3.10. Similarities between Krabbe’s Disease and Gaucher’s Disease

Alongside having a range of disease onsets from infants to adults, Krabbe’s disease exhibits several biochemical parallels with Gaucher’s disease. In Krabbe’s disease, instead of glucosylceramidase, the lysosomal enzyme that is affected is galactosylceramidase (GALC gene). Thus, instead of glucosylceramide and glucosylsphingosine, the undigested substrates are galactosylceramide and galactosylsphingosine (psychosine), with the latter thought to be toxic in Krabbe’s disease [159,160]. In Krabbe’s disease, and in the spontaneously occurring mouse model called twitcher mice, the prominent pathological feature is demyelination, but numerous other pathological features are also present [161], some of which are similar to those occurring in Gaucher’s disease.
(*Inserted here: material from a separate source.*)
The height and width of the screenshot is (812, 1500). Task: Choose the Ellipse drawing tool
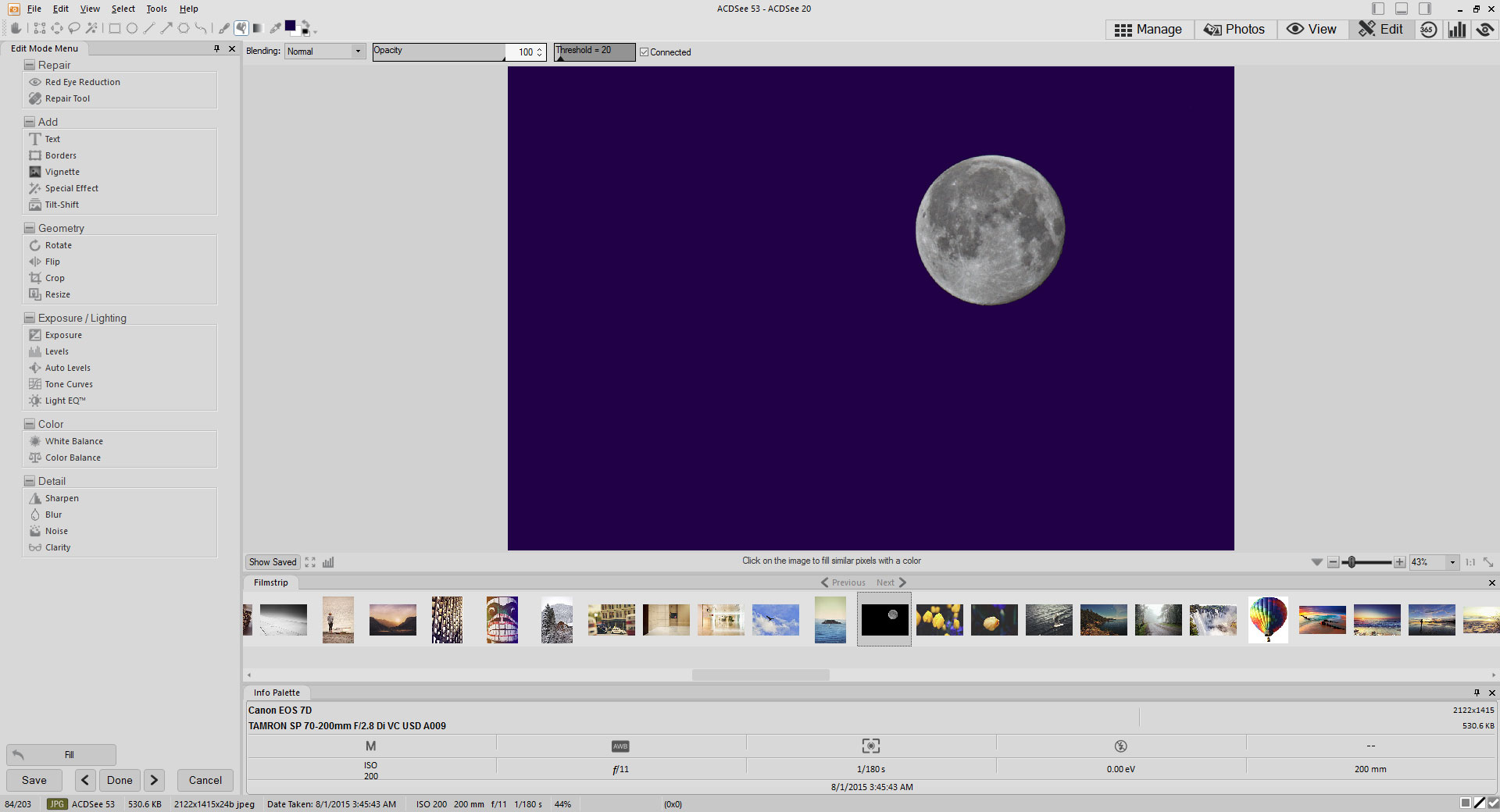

For instance, instead of Gaucher cells there are globoid cells (lipid-filled, PAS-positive, multinucleated macrophages), and like Gaucher’s disease, α-synuclein aggregates occur in the brain [161,162,163]. Furthermore, a mutant GALC allele potentially increases the risk for developing Parkinson’s disease [164]. Thus, like Gaucher’s disease, it has been anticipated that iron would be sequestered by α-synuclein aggregates as well as in globoid cells.
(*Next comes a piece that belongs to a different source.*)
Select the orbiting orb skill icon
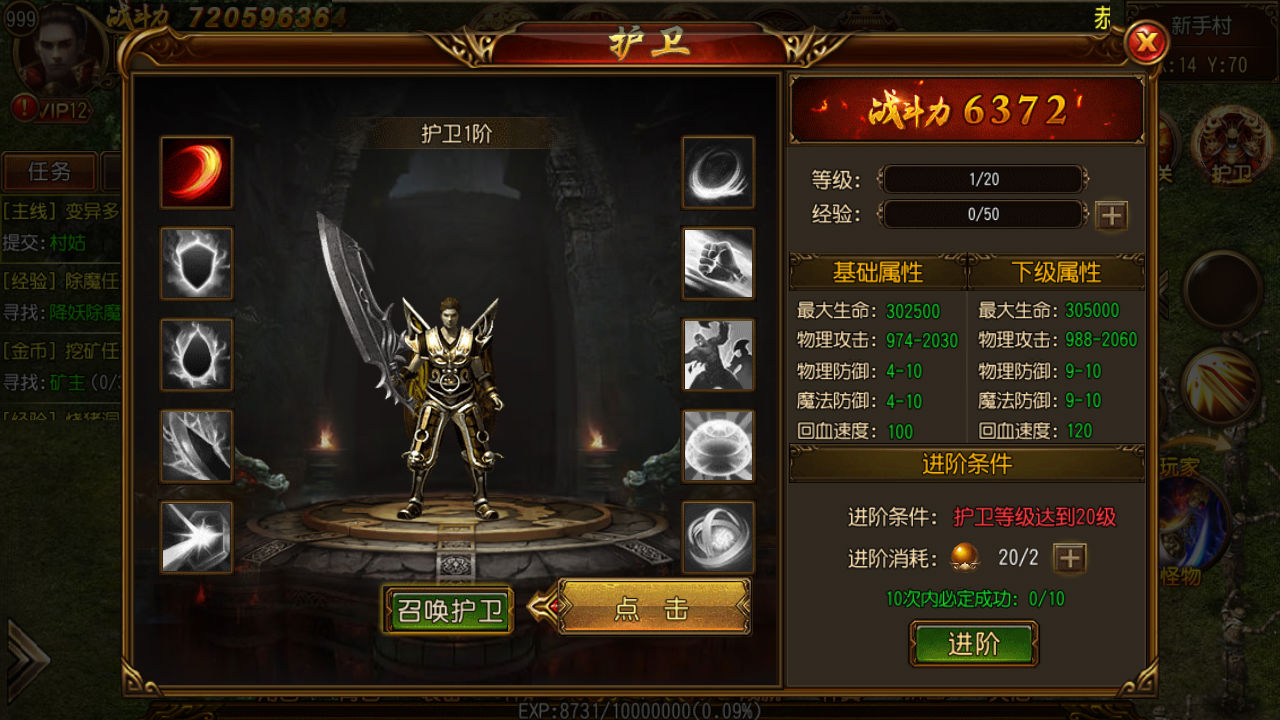 point(718,537)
3.11. Krabbe’s Disease Models and Iron

In twitcher mice, the brain vasculature was observed to be enriched with iron, which was not observed in normal mice or other mouse models of dysmyelination, i.e., shiverer (myelin basic protein gene mutation), jimpy (proteolipid protein gene mutation), and quaking (chromosome 17 deletion affecting the genes QKI, CAHM, PRKN, and PACRG) [165] mice [166]. This elevated level of brain vasculature iron indicates that the brain was taking up excess iron to meet a greater demand. Of note, iron is critical for myelination, and this increase [166] was observed during a period of active myelination [23,167].
Furthermore, there was an apparent increase in the number and size of iron-rich structures within the oligodendrocyte soma, which was suggested to be iron accumulated within dysfunctional lysosomes [166], which may have similarities to that described for mucolipidosis type IV (discussed above). Deficits in proteostasis, autophagy, and mitochondrial function were also observed in models of Krabbe’s disease [168,169]. Dysfunctional lysosomes can, in theory, disrupt the transport of iron to the cytosol, while impaired autophagy can reduce the recycling of iron. The resulting lower levels of available iron can impair mitochondrial function [1,26], but psychosine, which accumulates in this disease, can also decrease cytochrome C oxidase (complex IV) activity [170].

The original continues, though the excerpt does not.